##### Dataset rows

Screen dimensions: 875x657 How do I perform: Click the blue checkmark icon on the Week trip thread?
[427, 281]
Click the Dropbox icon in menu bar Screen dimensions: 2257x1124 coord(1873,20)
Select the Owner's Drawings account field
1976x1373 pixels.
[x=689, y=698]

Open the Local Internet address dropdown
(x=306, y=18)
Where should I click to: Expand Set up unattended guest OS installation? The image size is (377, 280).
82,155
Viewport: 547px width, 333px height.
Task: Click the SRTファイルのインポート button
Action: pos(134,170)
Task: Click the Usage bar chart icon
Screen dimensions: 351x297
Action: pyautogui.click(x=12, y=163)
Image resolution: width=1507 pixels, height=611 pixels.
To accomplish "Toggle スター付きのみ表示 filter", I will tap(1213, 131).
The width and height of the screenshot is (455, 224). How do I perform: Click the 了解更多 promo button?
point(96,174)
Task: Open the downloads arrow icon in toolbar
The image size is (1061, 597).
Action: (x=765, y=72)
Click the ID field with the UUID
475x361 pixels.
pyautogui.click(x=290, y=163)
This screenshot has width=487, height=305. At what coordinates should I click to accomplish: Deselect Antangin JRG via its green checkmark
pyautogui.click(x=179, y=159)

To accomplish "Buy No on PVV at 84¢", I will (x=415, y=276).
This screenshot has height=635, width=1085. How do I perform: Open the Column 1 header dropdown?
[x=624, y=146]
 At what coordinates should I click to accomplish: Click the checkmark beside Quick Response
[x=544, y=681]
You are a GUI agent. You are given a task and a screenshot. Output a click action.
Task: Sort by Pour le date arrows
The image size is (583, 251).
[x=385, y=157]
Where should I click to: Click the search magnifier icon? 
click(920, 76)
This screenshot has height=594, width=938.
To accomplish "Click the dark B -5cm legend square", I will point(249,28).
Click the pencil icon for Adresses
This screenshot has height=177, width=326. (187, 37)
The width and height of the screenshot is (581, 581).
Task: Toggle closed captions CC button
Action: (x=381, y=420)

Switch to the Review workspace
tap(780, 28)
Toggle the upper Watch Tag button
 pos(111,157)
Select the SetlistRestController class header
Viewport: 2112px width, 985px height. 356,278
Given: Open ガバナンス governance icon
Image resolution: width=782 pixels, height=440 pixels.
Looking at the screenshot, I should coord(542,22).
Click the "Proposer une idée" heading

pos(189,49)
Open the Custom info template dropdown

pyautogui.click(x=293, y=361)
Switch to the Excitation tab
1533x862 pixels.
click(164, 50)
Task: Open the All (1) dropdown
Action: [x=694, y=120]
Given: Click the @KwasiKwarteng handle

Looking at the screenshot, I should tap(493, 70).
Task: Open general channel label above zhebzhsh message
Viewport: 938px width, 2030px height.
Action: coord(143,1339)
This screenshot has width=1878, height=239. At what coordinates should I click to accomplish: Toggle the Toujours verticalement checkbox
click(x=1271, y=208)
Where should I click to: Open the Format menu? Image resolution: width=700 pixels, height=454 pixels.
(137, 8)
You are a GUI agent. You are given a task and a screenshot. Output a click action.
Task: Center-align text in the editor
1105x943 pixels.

##########

Requirement – Reproduce all of the records above, substituting "checkmark" with "tick mark" wherever it occurs and leaving everything else unchanged.

Finished answer –
Screen dimensions: 875x657 How do I perform: Click the blue tick mark icon on the Week trip thread?
[427, 281]
Click the Dropbox icon in menu bar Screen dimensions: 2257x1124 coord(1873,20)
Select the Owner's Drawings account field
1976x1373 pixels.
[x=689, y=698]

Open the Local Internet address dropdown
(x=306, y=18)
Where should I click to: Expand Set up unattended guest OS installation? The image size is (377, 280).
82,155
Viewport: 547px width, 333px height.
Task: Click the SRTファイルのインポート button
Action: pos(134,170)
Task: Click the Usage bar chart icon
Screen dimensions: 351x297
Action: pyautogui.click(x=12, y=163)
Image resolution: width=1507 pixels, height=611 pixels.
To accomplish "Toggle スター付きのみ表示 filter", I will tap(1213, 131).
The width and height of the screenshot is (455, 224). How do I perform: Click the 了解更多 promo button?
point(96,174)
Task: Open the downloads arrow icon in toolbar
The image size is (1061, 597).
Action: (x=765, y=72)
Click the ID field with the UUID
475x361 pixels.
pyautogui.click(x=290, y=163)
This screenshot has width=487, height=305. At what coordinates should I click to accomplish: Deselect Antangin JRG via its green tick mark
pyautogui.click(x=179, y=159)

To accomplish "Buy No on PVV at 84¢", I will (x=415, y=276).
This screenshot has height=635, width=1085. How do I perform: Open the Column 1 header dropdown?
[x=624, y=146]
 At what coordinates should I click to accomplish: Click the tick mark beside Quick Response
[x=544, y=681]
You are a GUI agent. You are given a task and a screenshot. Output a click action.
Task: Sort by Pour le date arrows
The image size is (583, 251).
[x=385, y=157]
Where should I click to: Click the search magnifier icon? 
click(920, 76)
This screenshot has height=594, width=938.
To accomplish "Click the dark B -5cm legend square", I will point(249,28).
Click the pencil icon for Adresses
This screenshot has height=177, width=326. (187, 37)
The width and height of the screenshot is (581, 581).
Task: Toggle closed captions CC button
Action: (x=381, y=420)

Switch to the Review workspace
tap(780, 28)
Toggle the upper Watch Tag button
 pos(111,157)
Select the SetlistRestController class header
Viewport: 2112px width, 985px height. 356,278
Given: Open ガバナンス governance icon
Image resolution: width=782 pixels, height=440 pixels.
Looking at the screenshot, I should coord(542,22).
Click the "Proposer une idée" heading

pos(189,49)
Open the Custom info template dropdown

pyautogui.click(x=293, y=361)
Switch to the Excitation tab
1533x862 pixels.
click(164, 50)
Task: Open the All (1) dropdown
Action: [x=694, y=120]
Given: Click the @KwasiKwarteng handle

Looking at the screenshot, I should tap(493, 70).
Task: Open general channel label above zhebzhsh message
Viewport: 938px width, 2030px height.
Action: coord(143,1339)
This screenshot has width=1878, height=239. At what coordinates should I click to accomplish: Toggle the Toujours verticalement checkbox
click(x=1271, y=208)
Where should I click to: Open the Format menu? Image resolution: width=700 pixels, height=454 pixels.
(137, 8)
You are a GUI agent. You are given a task and a screenshot. Output a click action.
Task: Center-align text in the editor
1105x943 pixels.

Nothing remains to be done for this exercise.